Bushido has an interesting audience. If he turns 180 degrees and people are listening and watching what he says, that’s great. That did not happen to me, however, which is why I could no longer represent this myself. I’m against violence, I’m against violent videos, because I do not think that’s the way to go. I am not behind a foundation for traumatized children, some of whom have experience of violence, and then put on a shovel. That’s why I had to say, “Sorry, I can not join.” No idea how this has developed with him. Can it be that he has completely renounced such positions. I think that would be good, but it is beyond my knowledge.
Interviewer: In case of doubt, would you work with him again? When you see something has changed?
Peter Maffay: I would study this very closely this time. But suppose it were so, then that would be a reason to start talking again. No question at all. He got a prize at the time. In my opinion – and I was not alone in that – he did not get the prize for what he did before, but for what he promised. The decisive factor was: does he solve this or not?
Interviewer: At the time, you also spoke a lot for him.
Peter Maffay: Absolute. I have held the eulogy on him, out of this reasoning. A lot of people approached me and said, “How can you do that? Check out the videos!” I thought that if he stops doing it and goes on with it, that’s an opportunity! I’m not sitting on such a high horse that I would not talk to him today. But it would have to be very believable. And the second time, of course, you look closer. He would also question whether that made sense or not.
Interviewer: Since we are already on the subject of responsibility: How do you see your responsibility as an artist today? Has it changed over the years?
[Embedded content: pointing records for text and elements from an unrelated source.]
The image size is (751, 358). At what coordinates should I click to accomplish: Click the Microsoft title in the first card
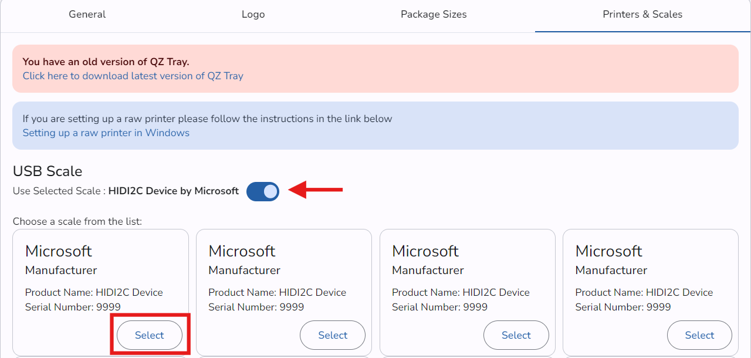click(x=59, y=251)
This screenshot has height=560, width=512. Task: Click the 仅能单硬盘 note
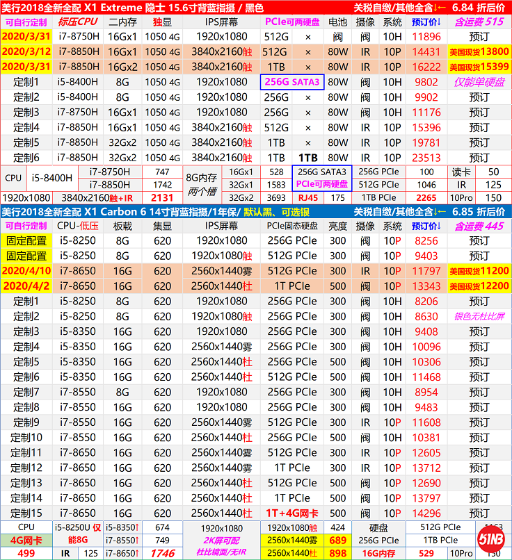point(479,82)
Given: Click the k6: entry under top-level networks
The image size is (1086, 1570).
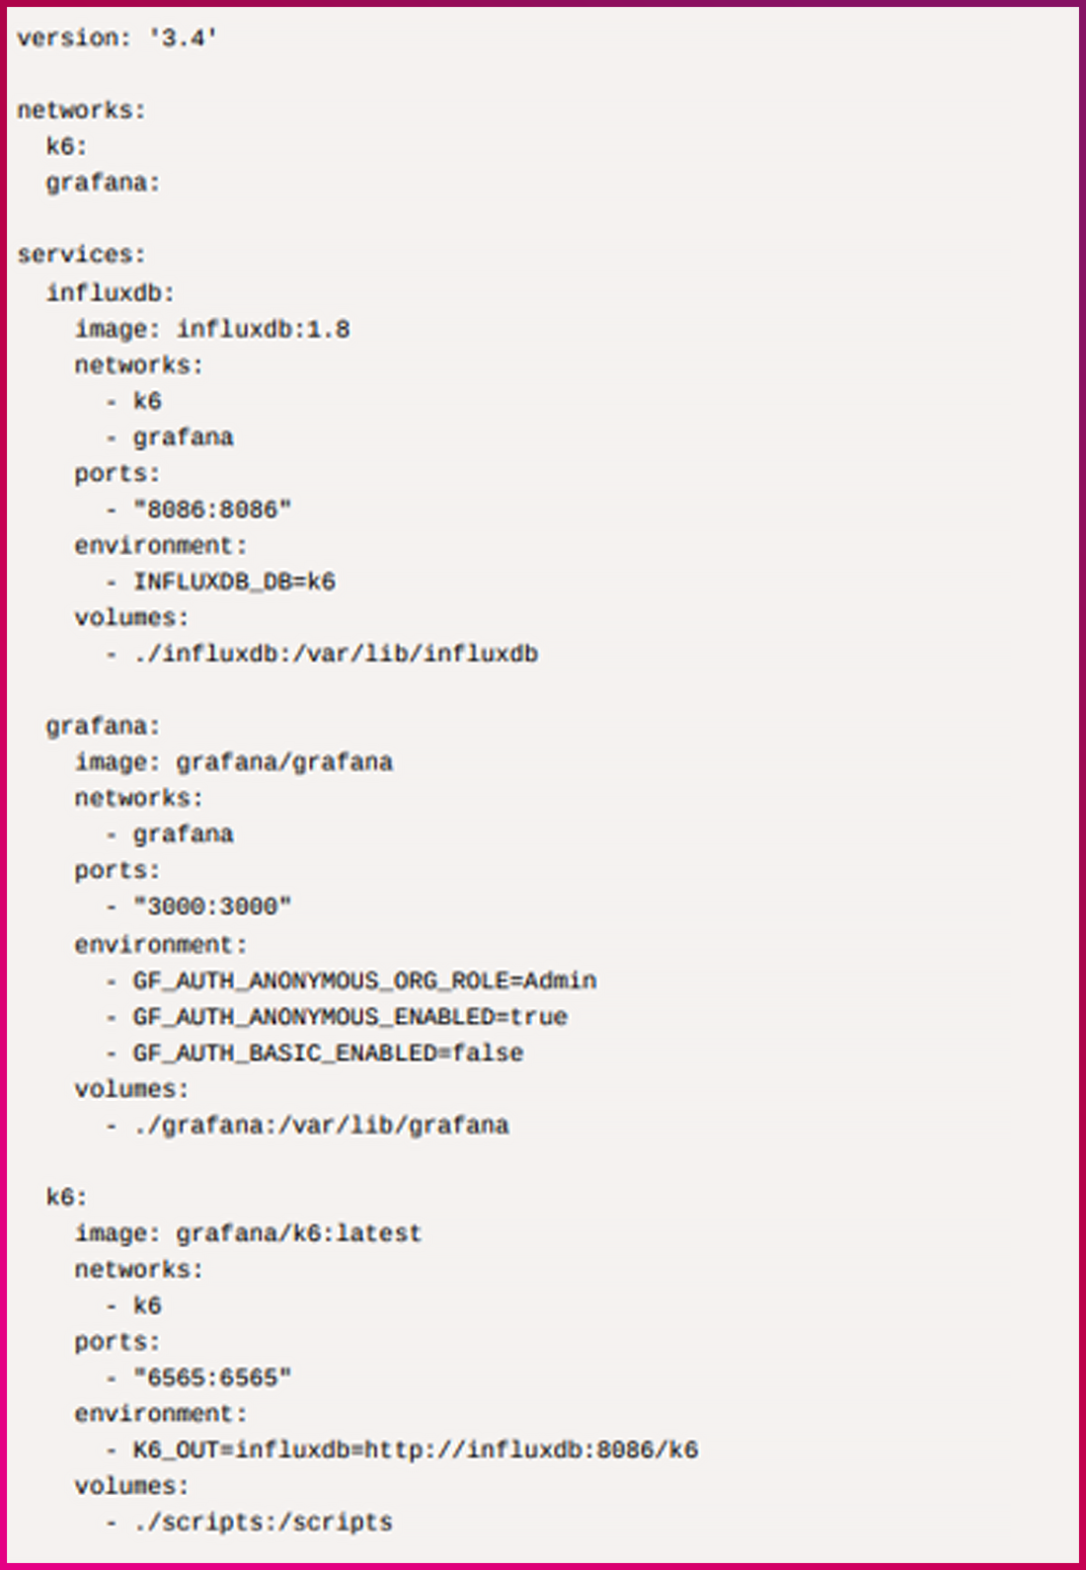Looking at the screenshot, I should click(66, 146).
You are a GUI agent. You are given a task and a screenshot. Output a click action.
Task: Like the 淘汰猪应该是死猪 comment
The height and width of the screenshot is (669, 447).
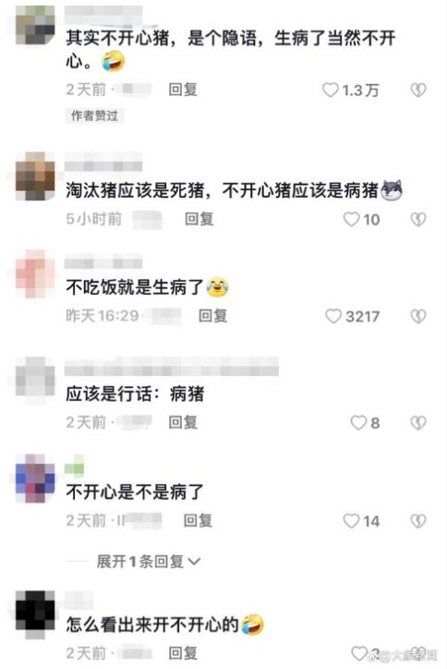tap(351, 220)
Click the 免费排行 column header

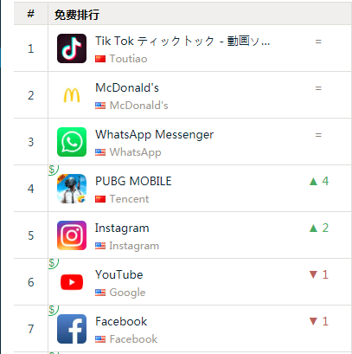pos(77,15)
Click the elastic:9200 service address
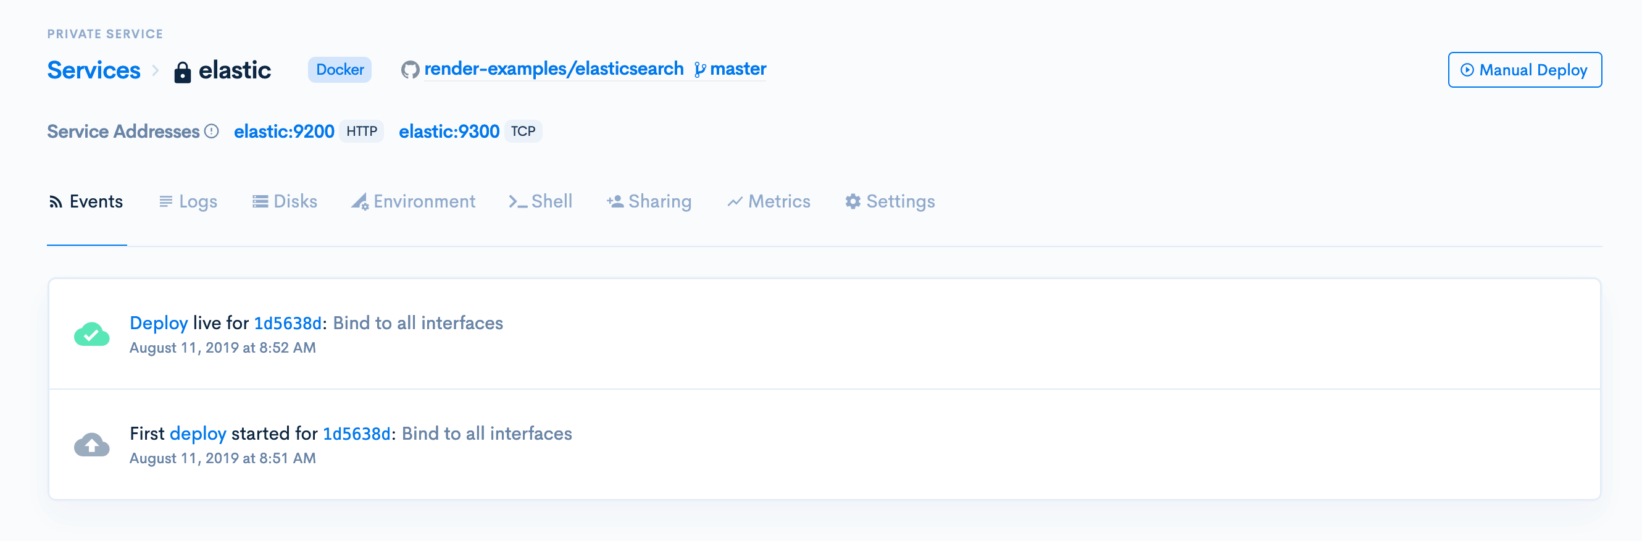The image size is (1642, 541). pos(284,131)
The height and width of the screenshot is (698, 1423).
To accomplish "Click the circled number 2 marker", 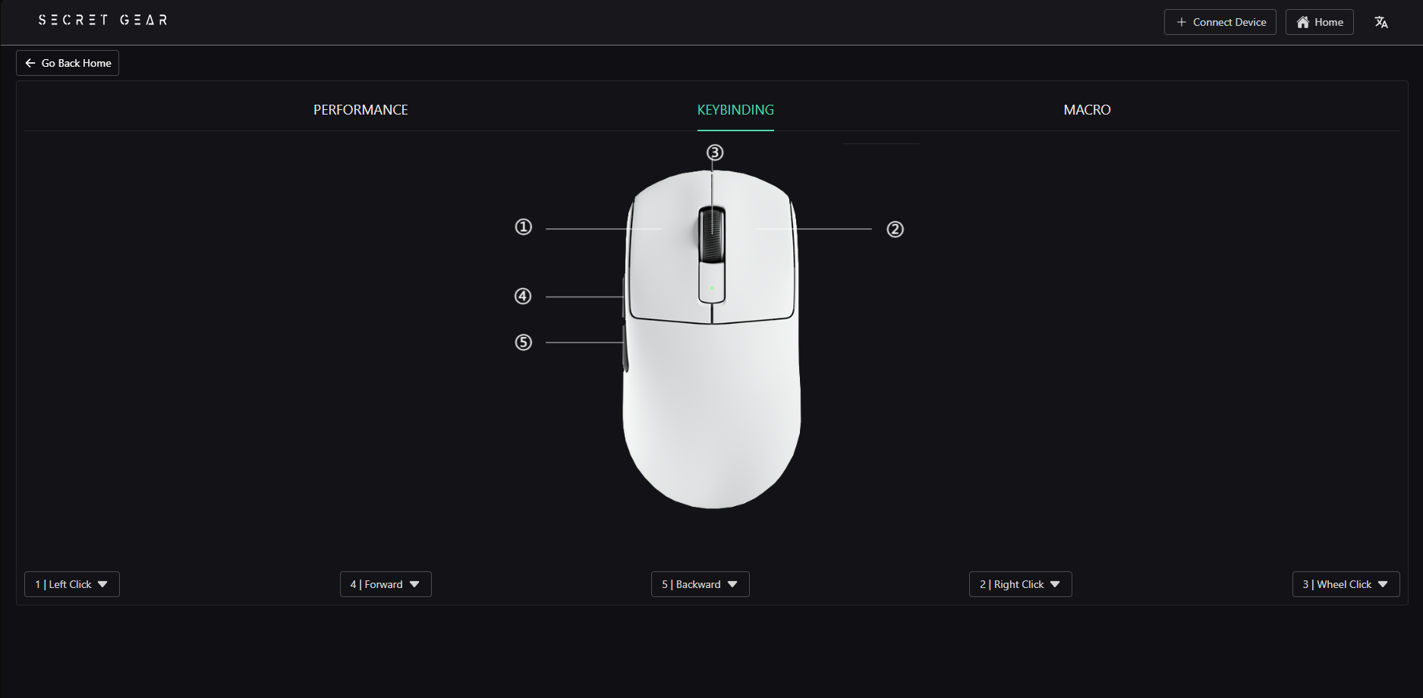I will (x=896, y=229).
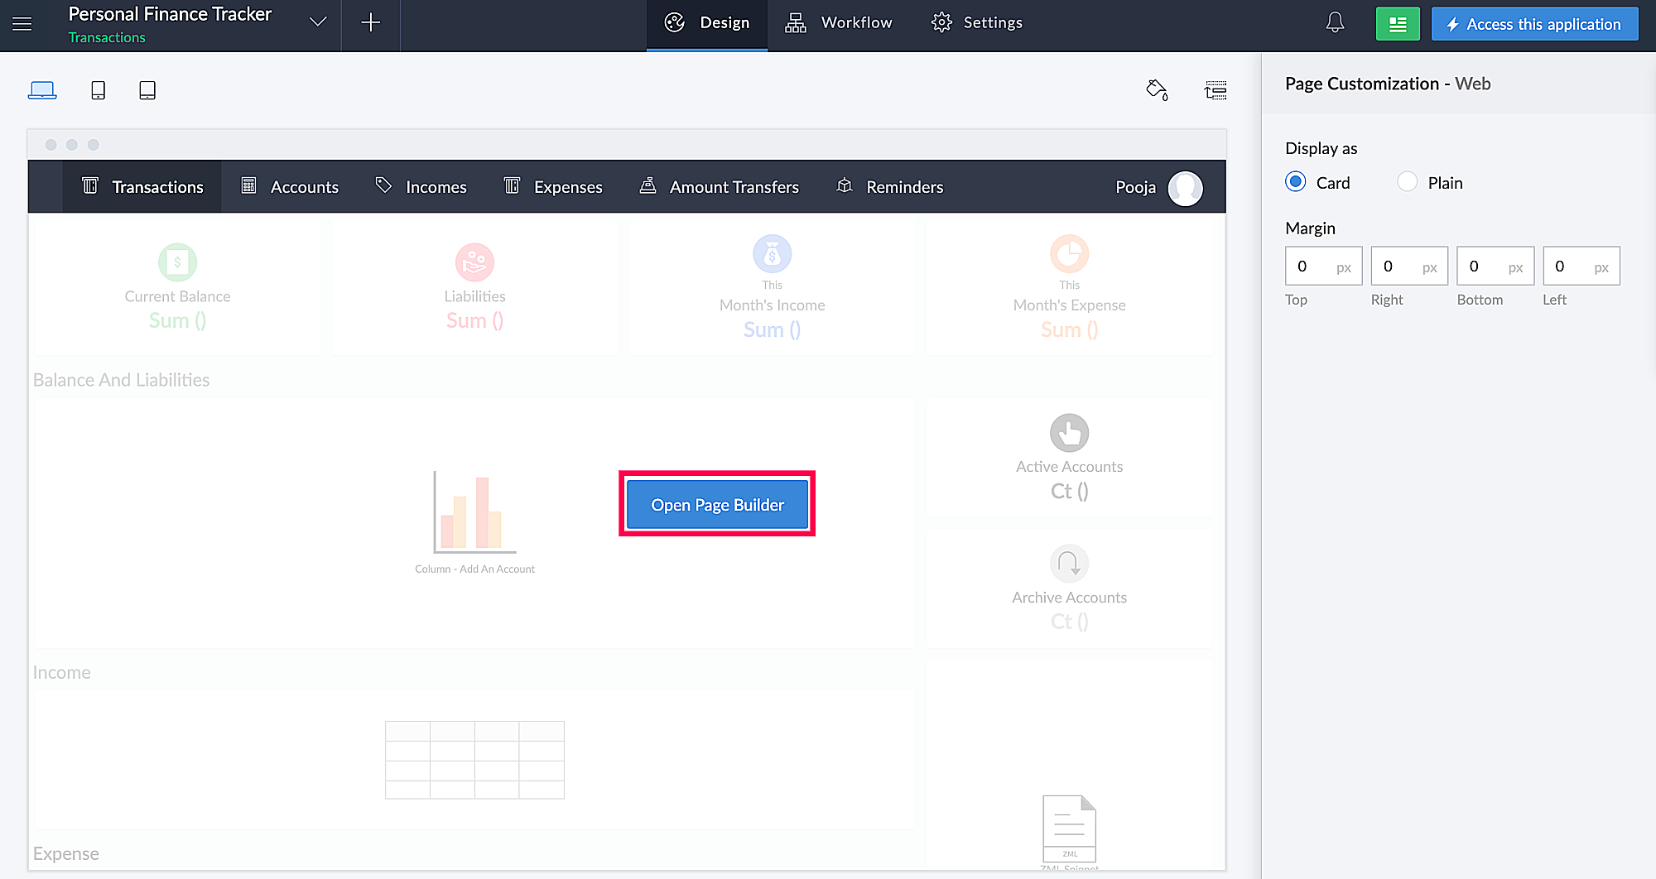Switch to tablet device preview icon
The width and height of the screenshot is (1656, 879).
[x=147, y=90]
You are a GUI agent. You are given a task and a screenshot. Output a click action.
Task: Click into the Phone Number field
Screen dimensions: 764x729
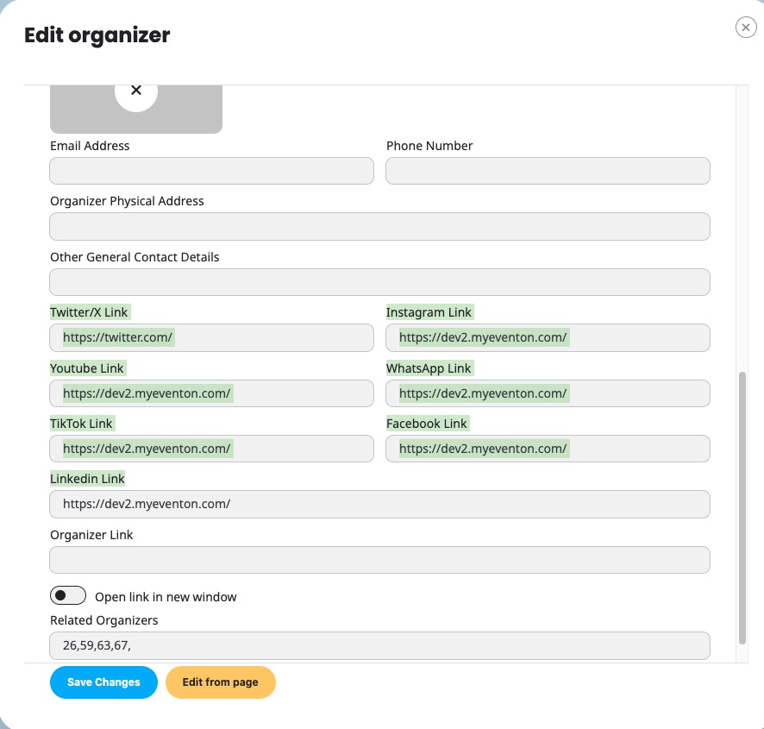tap(548, 171)
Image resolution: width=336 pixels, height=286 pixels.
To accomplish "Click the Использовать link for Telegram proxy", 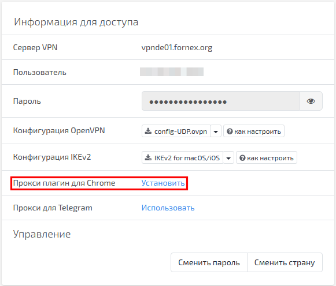I will point(168,208).
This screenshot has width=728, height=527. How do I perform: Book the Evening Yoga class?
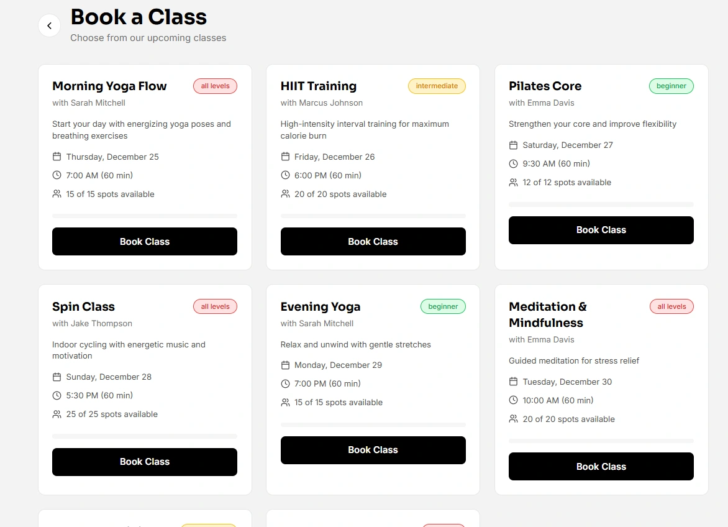[x=373, y=450]
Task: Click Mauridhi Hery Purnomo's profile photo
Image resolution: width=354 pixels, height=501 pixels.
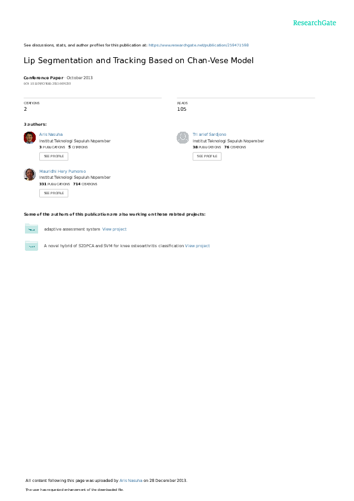Action: pyautogui.click(x=30, y=175)
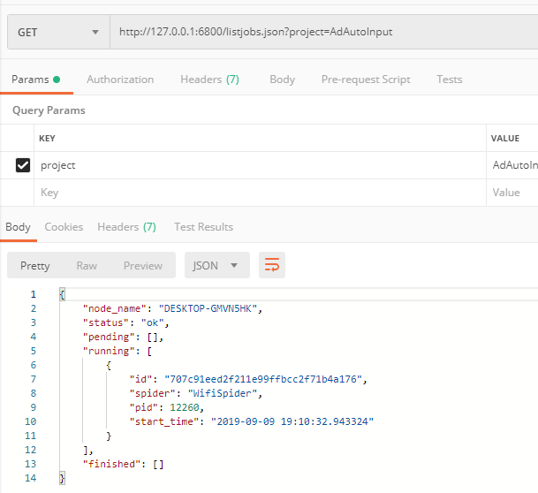Screen dimensions: 538x493
Task: Switch to Pre-request Script tab
Action: click(x=366, y=80)
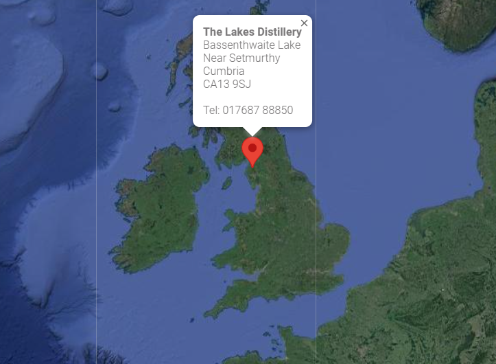
Task: Click southern Norway in the top corner
Action: 457,22
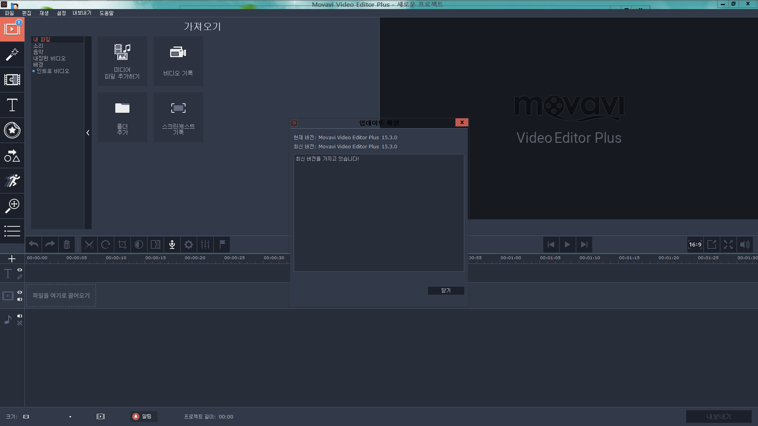Toggle video track visibility eye
Viewport: 758px width, 426px height.
pos(20,292)
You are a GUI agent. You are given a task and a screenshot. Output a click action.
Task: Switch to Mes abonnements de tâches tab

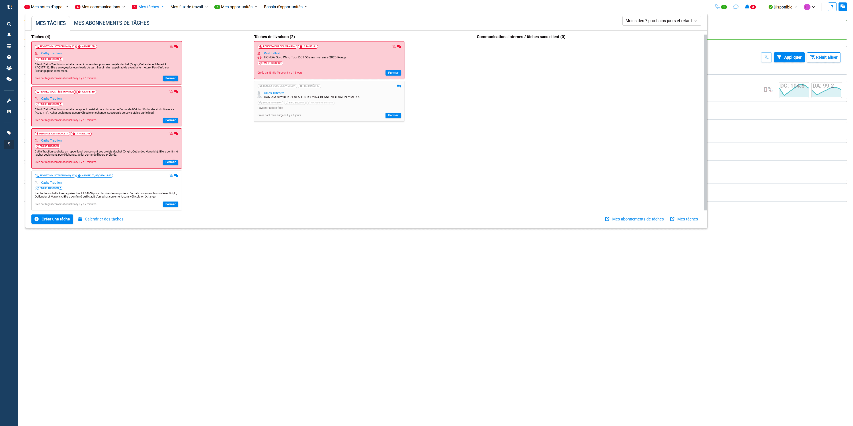(x=112, y=23)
Especially against the background of the current political situation …
Peter Maffay: Well, let me put it this way: If you are in favor of traumatized children and not just recently, it’s a bit political. Our foundation has existed since 2000, so we have been doing this job for 17 years. Every year about 1200 children come, many come from war zones, have lost their parents. For a year, until the winter of this year, we had twenty Afghan refugees with us. With that you are very clearly in position. I have articulated to xenophobia and immigration policy, supported Udo Lindenberg in “Rock Against Right”. We started playing in the GDR in 1986 because we thought it was better to keep up the dialogue than to threaten each other further.
To take a position as an artist is a duty. Everyone has to interpret for themselves how far they are going, but I think people need to know where they are. In this respect, there is also a responsibility to behave accordingly. It will stay that way and the longer we get there, the more consistent it must be. This is not a story that starts one day and stops the next. The circumstances will not change radically and very fast for us. The foundation will continue to exist next year and next, we will continue to work on it and move into this position.